Picking which of the Mets' young aces will be the best of the bunch in 2016 is a difficult task. You have the Dark Knight in Harvey, who is another year removed from Tommy John surgery and ready to take the next step. You have Thor in Noah Syndergaard, the massive young fireballer from Texas who can dial the Warthen slider up to the low 90s. But the safest bet in the bunch is likely the one with the lamest nickname: Jacob deGrom, or "deGrominator/"
deGrom's 2014 Rookie of the Year season was of the relatively unexpected variety. Coming through the minors, he lacked any one plus pitch and didn't have overwhelming velocity. He was a ninth-round pick, relatively new to pitching, and didn't even reach Triple-A until the age of 25. He also had already fell victim to Tommy John surgery. But he continually developed as a pitcher, an excellent athlete with strong mechanics and strong command of his repertoire, and worked his way up the ladder. He finished the year with a 2.69 ERA backed up by a 2.67 FIP. He added yet another pitcher with ace upside, all while Matt Harvey was working his way back from Tommy John Surgery.
If deGrom's debut was excellent, his encore was elite. deGrom improved in nearly every conceivable facet in 2015 despite throwing 50 more regular season innings. His strikeout rate increased and he slashed nearly a full walk (from 2.76 to 1.79 per nine innings) off of the previous season, resulting in a 0.98 WHIP fantastic 5.39 K/BB, seventh best in baseball. He added more life to his pitches as well, averaging 95.0 MPH (93.5 MPH in 2014) on his fastball, and 89.7 MPH (87.0 MPH in 2014) on his slider. Both pitches improved year-over-year in terms of effectiveness, as did his changeup. He allowed less hard contact and induced a greater amount of soft contact. He had a 2.54 ERA, a 2.70 FIP, and a 2.99 SIERA. No matter what metric you like, Jacob deGrom was one of the best pitchers in baseball in 2015.

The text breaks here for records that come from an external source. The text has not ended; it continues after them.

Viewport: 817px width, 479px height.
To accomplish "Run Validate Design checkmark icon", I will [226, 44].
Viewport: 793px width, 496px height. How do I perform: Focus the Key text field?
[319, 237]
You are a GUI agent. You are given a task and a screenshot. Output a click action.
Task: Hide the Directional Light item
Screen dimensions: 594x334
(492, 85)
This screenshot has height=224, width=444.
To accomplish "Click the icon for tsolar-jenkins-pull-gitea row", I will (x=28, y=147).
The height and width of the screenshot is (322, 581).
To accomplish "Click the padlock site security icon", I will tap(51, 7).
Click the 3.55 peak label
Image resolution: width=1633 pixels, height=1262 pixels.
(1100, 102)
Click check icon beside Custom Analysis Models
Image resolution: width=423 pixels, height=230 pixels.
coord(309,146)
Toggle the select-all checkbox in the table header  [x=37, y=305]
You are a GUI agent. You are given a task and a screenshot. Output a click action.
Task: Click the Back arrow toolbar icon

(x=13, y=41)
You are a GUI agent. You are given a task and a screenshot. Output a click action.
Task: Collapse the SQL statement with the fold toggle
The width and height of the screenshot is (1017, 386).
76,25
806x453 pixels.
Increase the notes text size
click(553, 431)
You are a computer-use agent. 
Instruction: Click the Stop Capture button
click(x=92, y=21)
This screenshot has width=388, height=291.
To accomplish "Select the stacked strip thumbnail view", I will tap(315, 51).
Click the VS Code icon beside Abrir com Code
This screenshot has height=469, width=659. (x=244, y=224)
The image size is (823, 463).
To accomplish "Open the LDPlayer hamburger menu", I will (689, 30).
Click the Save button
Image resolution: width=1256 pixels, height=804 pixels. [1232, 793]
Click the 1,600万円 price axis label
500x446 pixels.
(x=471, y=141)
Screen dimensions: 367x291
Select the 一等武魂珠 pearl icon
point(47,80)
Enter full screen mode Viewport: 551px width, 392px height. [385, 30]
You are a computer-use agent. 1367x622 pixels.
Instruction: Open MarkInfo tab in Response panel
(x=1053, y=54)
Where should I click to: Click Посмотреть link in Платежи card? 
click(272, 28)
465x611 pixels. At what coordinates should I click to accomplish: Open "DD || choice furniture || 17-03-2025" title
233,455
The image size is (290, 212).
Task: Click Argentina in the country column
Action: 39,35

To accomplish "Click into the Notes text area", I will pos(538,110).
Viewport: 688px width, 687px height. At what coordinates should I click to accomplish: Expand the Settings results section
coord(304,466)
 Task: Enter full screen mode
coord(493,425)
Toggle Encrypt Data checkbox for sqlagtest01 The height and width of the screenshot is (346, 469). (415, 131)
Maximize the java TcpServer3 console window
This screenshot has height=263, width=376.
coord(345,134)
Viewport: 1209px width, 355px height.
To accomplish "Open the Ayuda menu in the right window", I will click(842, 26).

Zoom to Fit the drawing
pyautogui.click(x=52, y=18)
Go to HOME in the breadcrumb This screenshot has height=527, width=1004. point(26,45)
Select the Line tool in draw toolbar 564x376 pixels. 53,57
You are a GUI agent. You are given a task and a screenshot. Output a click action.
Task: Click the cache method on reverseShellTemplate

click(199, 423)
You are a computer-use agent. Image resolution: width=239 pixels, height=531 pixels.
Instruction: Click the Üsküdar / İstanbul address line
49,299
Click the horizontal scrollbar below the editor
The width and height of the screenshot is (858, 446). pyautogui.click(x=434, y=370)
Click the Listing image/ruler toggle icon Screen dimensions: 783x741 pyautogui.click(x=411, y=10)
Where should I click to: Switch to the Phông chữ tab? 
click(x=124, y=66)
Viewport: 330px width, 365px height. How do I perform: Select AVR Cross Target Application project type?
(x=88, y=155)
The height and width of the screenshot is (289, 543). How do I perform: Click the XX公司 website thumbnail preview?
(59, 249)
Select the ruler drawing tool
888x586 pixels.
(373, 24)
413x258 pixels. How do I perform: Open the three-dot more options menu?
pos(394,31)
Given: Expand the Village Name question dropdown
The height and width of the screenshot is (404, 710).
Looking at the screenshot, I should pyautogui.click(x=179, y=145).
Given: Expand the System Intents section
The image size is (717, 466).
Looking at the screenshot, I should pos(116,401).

So, now it's 2016. He'll get the ball third to start the season, but may well be the best of all on the roster. Choosing anyone one Mets starter as their #1 defeats the purpose. They have three number ones, and potentially five depending on Matz's development and Wheeler's health. If deGrom can replicate or come close to his 2015 performance now and in the near future, he'll continue to be an elite pitcher for the length of his Mets contract. If he improves even further, there's an argument to be made he's the best non-Kershaw starter in the game. Even if he regresses some, which is a concern because he is a) a pitcher and b) threw 216 innings last year, he will be a fantastic pitcher. He ended the season on a sour note, with a five-inning, four-earned-run performance in the Mets' World Series Game 2 loss, and will be hungry to get back to that stage. He's as good a bet as any to beat all of his projections, and the hair appears to be here to stay. We should be so lucky.